NEOM, launched in 2017 as part of the kingdom’s economic transformation plans, stretches along the Red Sea coast and covers an area roughly the size of Belgium. Its most ambitious component, The Line, a proposed 170-kilometre linear city, is expected to be radically scaled back and reimagined.

People familiar with the review told the FT that The Line could be redesigned into a more modest project that makes use of infrastructure already built, while NEOM itself may pivot towards becoming a hub for data centres as Saudi Arabia pushes to position itself as a global player in artificial intelligence.

The reassessment comes as Saudi Arabia seeks to manage tighter liquidity after years of heavy spending, with oil prices remaining subdued. Riyadh is also facing major financial commitments linked to preparations for hosting Expo 2030 and the football World Cup in 2034.

NEOM said in a statement to the FT that it was "always looking at how to phase and prioritise" its initiatives to align with national objectives and long-term value creation, adding that the project was advancing in line with strategic priorities and sustainable economic impact.

Several high-profile components of NEOM have already been affected.

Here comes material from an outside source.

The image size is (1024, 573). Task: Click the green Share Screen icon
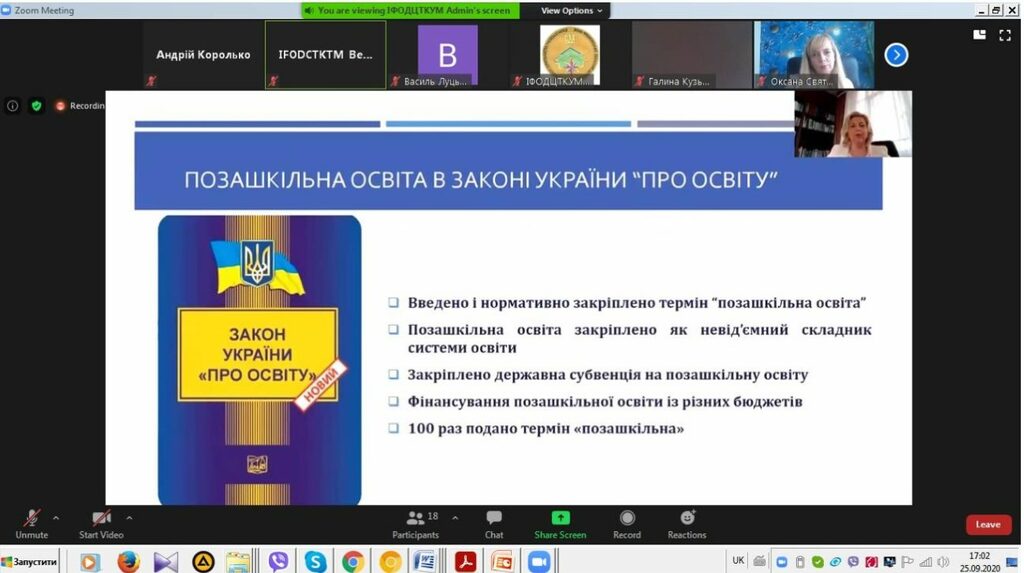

Riyadh announced over the weekend that the Trojena ski resort, which is to be downsized, will no longer host the Asian Winter Games in 2029. Other planned developments include Oxagon, a coastal industrial and logistics zone.

People briefed on the review said the changes illustrated a growing willingness within the Saudi system to adapt plans to economic realities, rather than persist with projects that are no longer viable at their original scale.

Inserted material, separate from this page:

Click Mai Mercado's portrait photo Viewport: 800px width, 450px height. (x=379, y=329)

The review was launched last year by NEOM's new chief executive, Aiman al-Mudaifer, following the departure of longtime CEO Nadhmi al-Nasr in November 2024. It is expected to conclude by the end of the first quarter of this year or shortly afterwards, the FT reported.

Neom is owned by Saudi Arabia’s Public Investment Fund (PIF), which manages assets worth close to $1 trillion and is also chaired by MBS. The fund has come under increasing pressure to deliver returns on its vast portfolio of megaprojects as the kingdom recalibrates its spending priorities.

MBS has previously said that projects would be cancelled or radically altered if required by the public interest, signalling that NEOM's downsizing could mark a broader shift in how Saudi Arabia approaches its ambitious development plans.